That's a good way of putting it. Full of himself and creepy. I couldn't quite put my finger on it before.


----------



## wvasko (Dec 15, 2007)

Well I wasted 45 minutes between downloading youtube and then watching it and I did not see a bunch wrong with it. It's not my cup of tea, but if Cesar Milan is yesterday's trainer I am one of the century's past trainers and that's fine with me. 

I did see something when the little episode with Cesar putting the electric collar on the aggressive dog and the owner got bit. Please, I'm not knocking Cesar as I am Cesar neutral but that part of the video should be copied and maybe kept on a DF sticky so that when people ask about e-collars it can be viewed again and again. I don't have a clue what the outcome was, really don't care but I have stated many times the dangers of unexpected events occurring with e-collars and ignorance.

Zak George is younger than Cesar and 20 yrs from now a new superhero will appear and blow Zak George out of the water (if he's still there) as usual My opinion only. I also would like to see an OTCH on Zak's resume. I suppose he's making a comfortable living without it so it's not a necessary thing.


----------



## Marsh Muppet (Nov 29, 2008)

I have no axiological problem with e-collars, but that stunt was one of the dumber I've seen. In fact, my main gripe with Cesar is his general approach to problem behavior. He swoops in and, bob's your uncle, problem solved. A holistic (I do hate the new-age implications of that word) approach to problem solving is far more effective IMO.

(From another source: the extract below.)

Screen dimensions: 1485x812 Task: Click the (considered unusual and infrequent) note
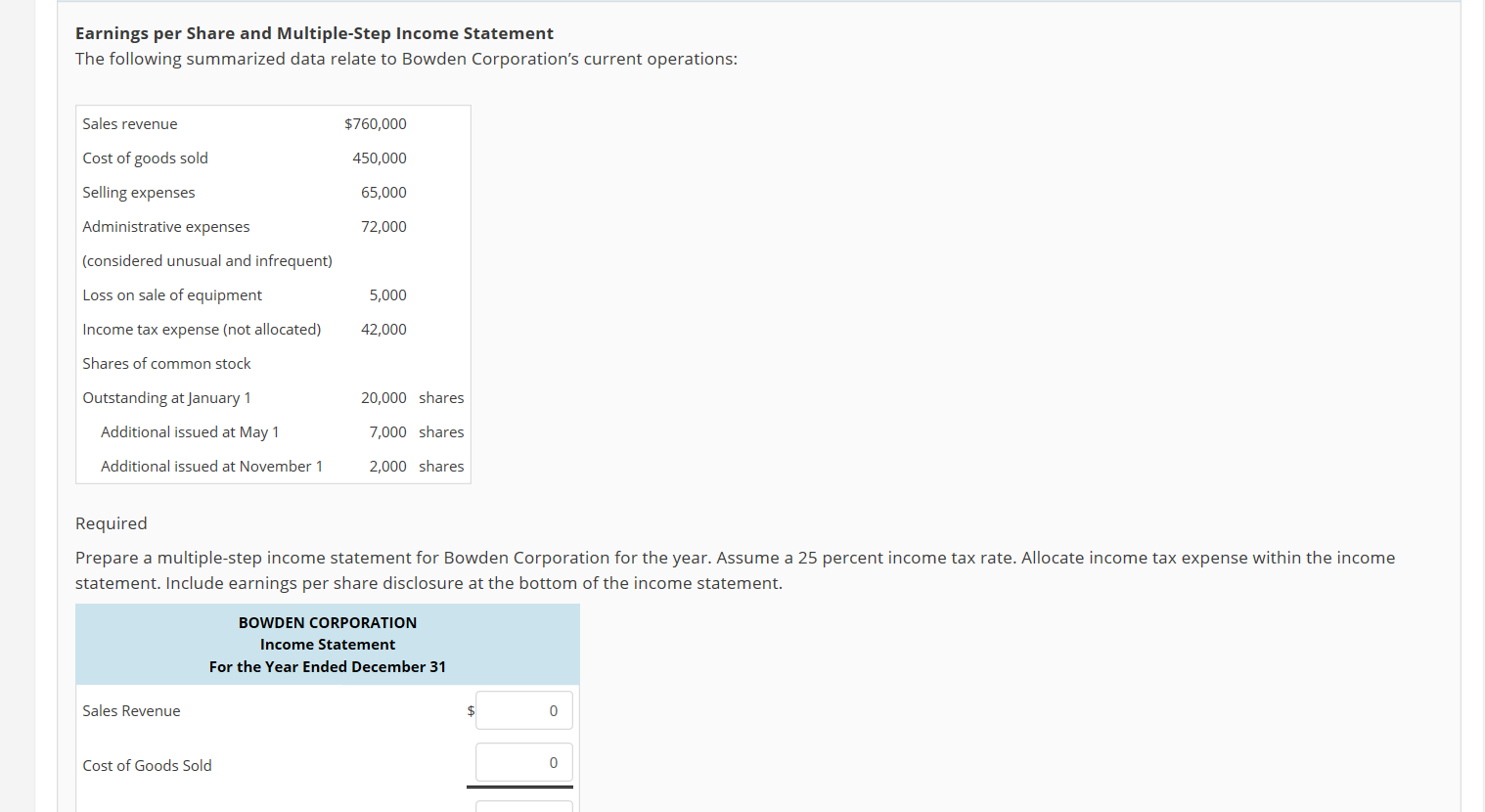(x=206, y=260)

Victoria Stillwell teaches manners to naughty housepets, and Zak George has demonstrated an ability to play really well with dogs. That's all cool, but I'd like to know how these people got elevated to "expert" status.

I should have my own cable show. There's an open niche for the Morton Downey Jr. of dog trainers.


----------



## Kyllobernese (Feb 5, 2008)

I watched the whole video waiting to see his method of training and all he did was talk. As others have said, I would like to see him competing with his "trained" dog, trained his way whatever that is.


----------



## wvasko (Dec 15, 2007)

Marsh Muppet said:


> I have no axiological problem with e-collars, but that stunt was one of the dumber I've seen. In fact, my main gripe with Cesar is his general approach to problem behavior. He swoops in and, bob's your uncle, problem solved. A holistic (I do hate the new-age implications of that word) approach to problem solving is far more effective IMO.
> 
> Victoria Stillwell teaches manners to naughty housepets, and Zak George has demonstrated an ability to play really well with dogs. That's all cool, but I'd like to know how these people got elevated to "expert" status.
> 
> I should have my own cable show. There's an open niche for the Morton Downey Jr. of dog trainers.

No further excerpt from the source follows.